The ability of HIV to mutate and reproduce itself in the presence of antiretroviral drugs is called HIV drug resistance. HIV Drug Resistance occurs when microevolution causes virions to become tolerant to antiretroviral treatments. Drug resistant virus will continue to replicate in the presence of the drug to which it has become resistant.

Etiology

As ART continues to expand, the emergence of some drug resistance is inevitable. Many factors leading to treatment failure and eventually drug resistance are as following:

  • Insufficient knowledge among patients and health workers.
  • Suboptimal adherence to treatment regimens.
  • Drug stock-outs.
  • Inadequate patient monitoring mechanisms.

Historical Perspective

  • Over the past decade, access to ART for HIV has dramatically increased in low- and middle-income countries. From preliminary data, more than 6 million people were receiving ART in these countries at the end of 2010, as compared to just 400 000 at the end of 2003.

Current scenario

  • Nearly all drugs currently used to treat HIV eventually stop working when patient develops resistance to ART. HIV develops resistance when it evades the effects of these treatments.[1] A recent study estimated the percentage of the American HIV positive population with some form of drug resistance to be 76.3%.[2]
  • The extent of HIV drug resistance resulting from recent ART scale up in resource-limited countries has not systematically been quantified due to the lack of reliable data and information.

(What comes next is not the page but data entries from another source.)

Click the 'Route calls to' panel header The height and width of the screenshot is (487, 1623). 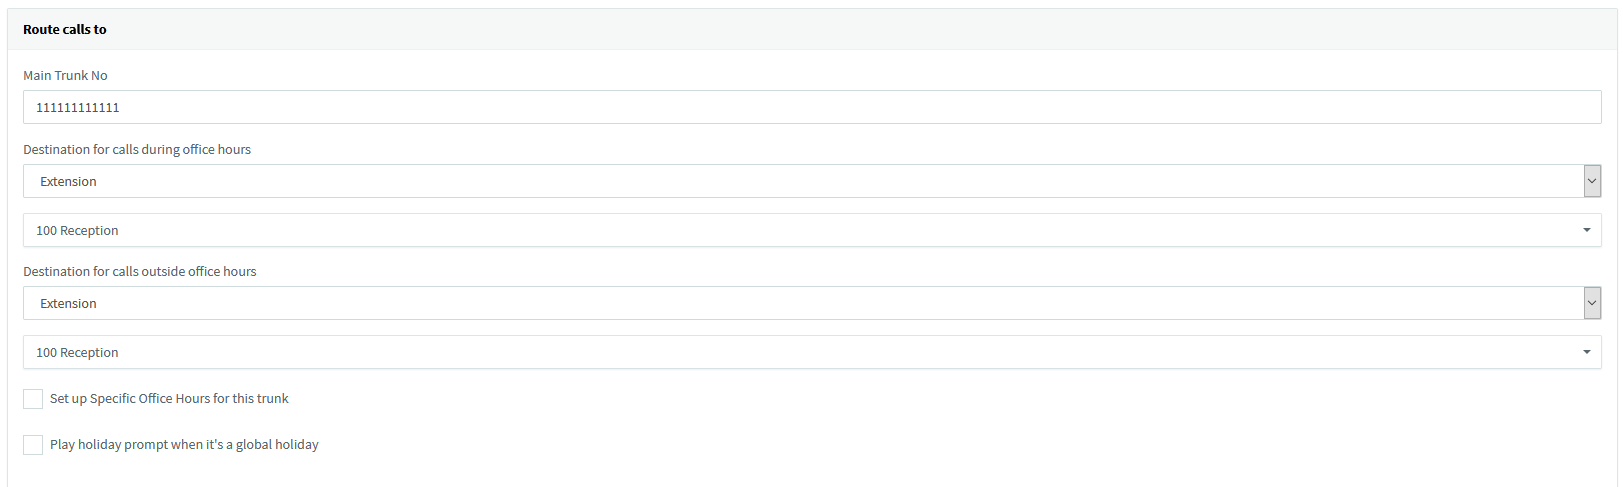click(x=65, y=30)
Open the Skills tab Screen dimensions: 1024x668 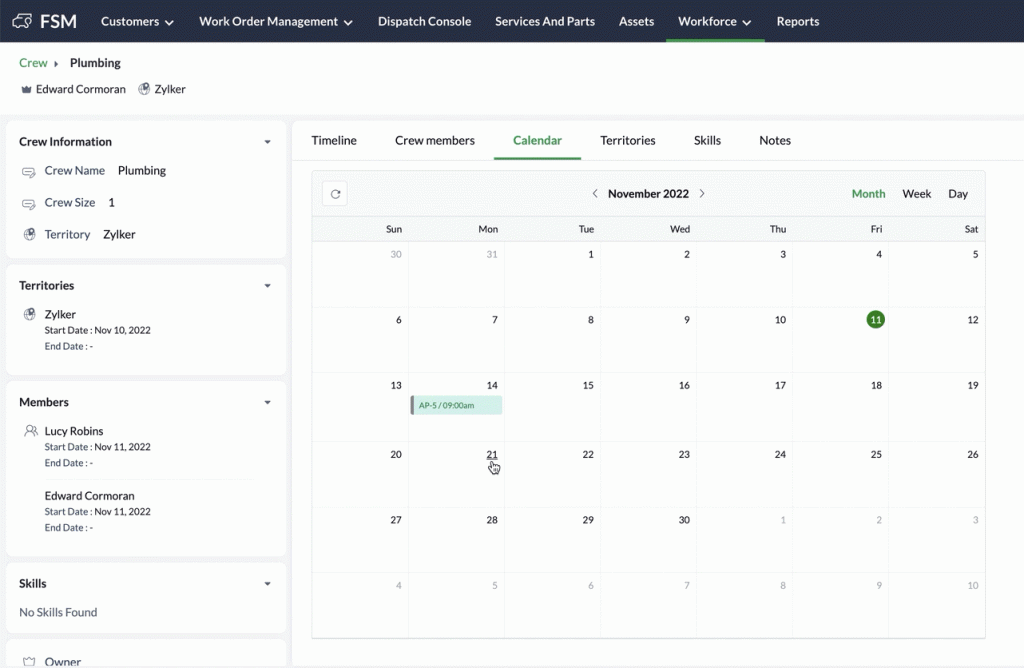pyautogui.click(x=707, y=141)
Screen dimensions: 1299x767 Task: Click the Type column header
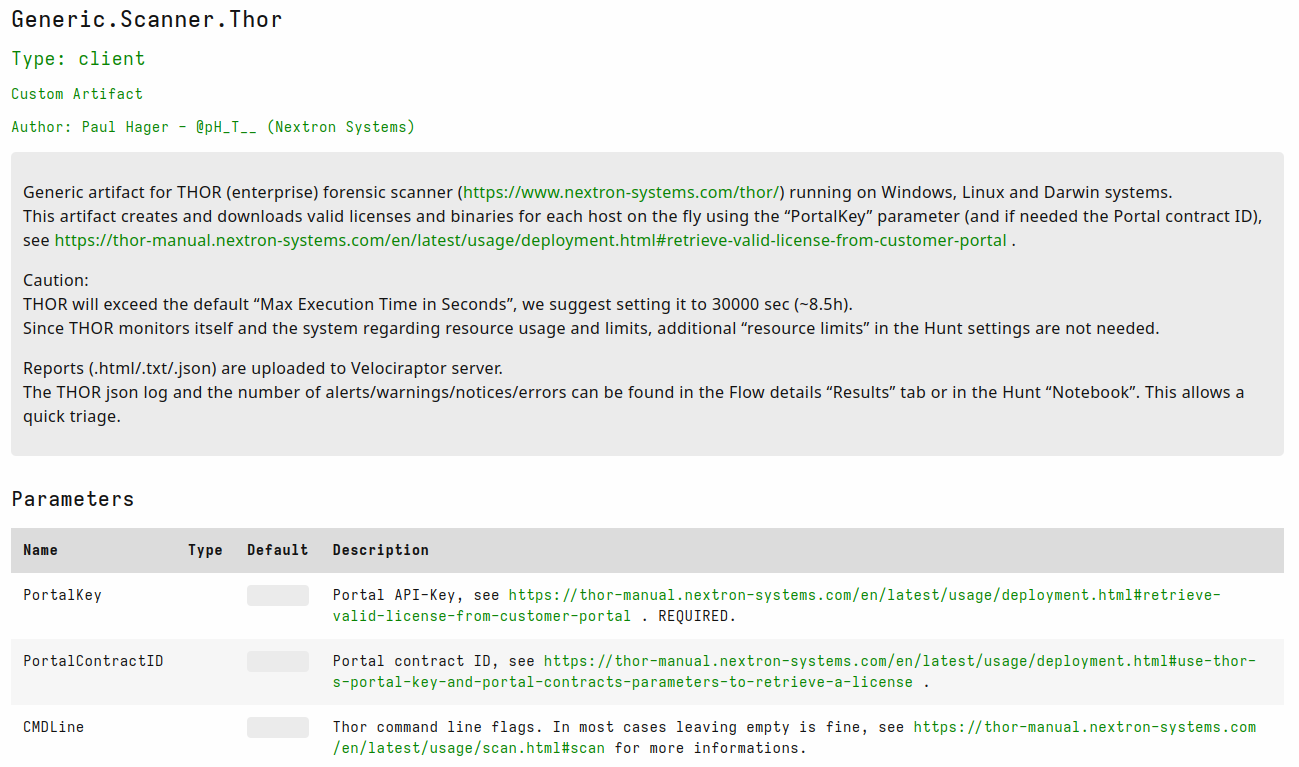pos(205,550)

Mechanism of drug resistance

  • As a retrovirus, HIV uses the enzyme reverse transcriptase to synthesize DNA from its RNA genome and lacks a mechanism for correcting errors made while reproducing its genome.[1] As a result, HIV replicates its genome with the highest known mutation rate of any living organism.[1] This creates an ideal situation for natural selection to act on the HIV population, as genetic variation is the raw material for natural selection.
  • These mutations accumulate over generations and in populations, resulting in the great genetic variation within populations of HIV, and an increased probability of a virion developing an evolutionary selective advantage over other virions.[1] Natural selection then acts on HIV by selecting for virions with higher fitness, as all others are eventually killed off by drug treatments.[3] The virions that are able to escape the harmful effects of the drug then create an entirely new, drug resistant population.
  • The virions reproduce until the patient has a population of viruses as large as they originally did before treatment reduced these numbers. This creates a cycle in which patients first experiences success with treatment, as their viral levels decrease, then experiences a decline in treatment effectiveness as the virus develops resistance and rebuilds its population of virus particles.

Consequences of drug resistance

The consequences of drug resistance include

  1. Treatment failure.
  2. Increased direct and indirect health costs associated with the need to start more costly second-line treatment for patients.
  3. The spread of resistant strains of HIV.
  4. The need to develop new anti-HIV drugs

Strategies against HIV Drug resistance

WHO and its HIV ResNet group of experts and organizations have developed a Global strategy for prevention and assessment of HIV drug resistance. The strategy aims to build evidence on the scale of HIV drug resistance and equip and prepare countries with knowledge, skills and systems to respond should drug-resistant HIV epidemics emerge.

Reference

  1. 1.0 1.1 1.2 1.3 Freeman, S., and J. C. Herron. 2007. Evolutionary Analysis. 4th ed. A case for evolutionary thinking: understanding HIV. Pearson Benjamin Cummings, San Francisco, CA.
  2. Richman, D. D., S. C. Morton, T. Wrin, N. Hellmann, S. Berry, M. F. Shapiro, and S. A. Bozzette. 2004. The prevalence of antiretroviral drug resistance in the United States. AIDS. 18: 1393-1401.
  3. Kozal, M. J. 2009. Drug-resistant human immunodeficiency virus. Clin Microbial Infec. 15 (Suppl. 1): 69-73.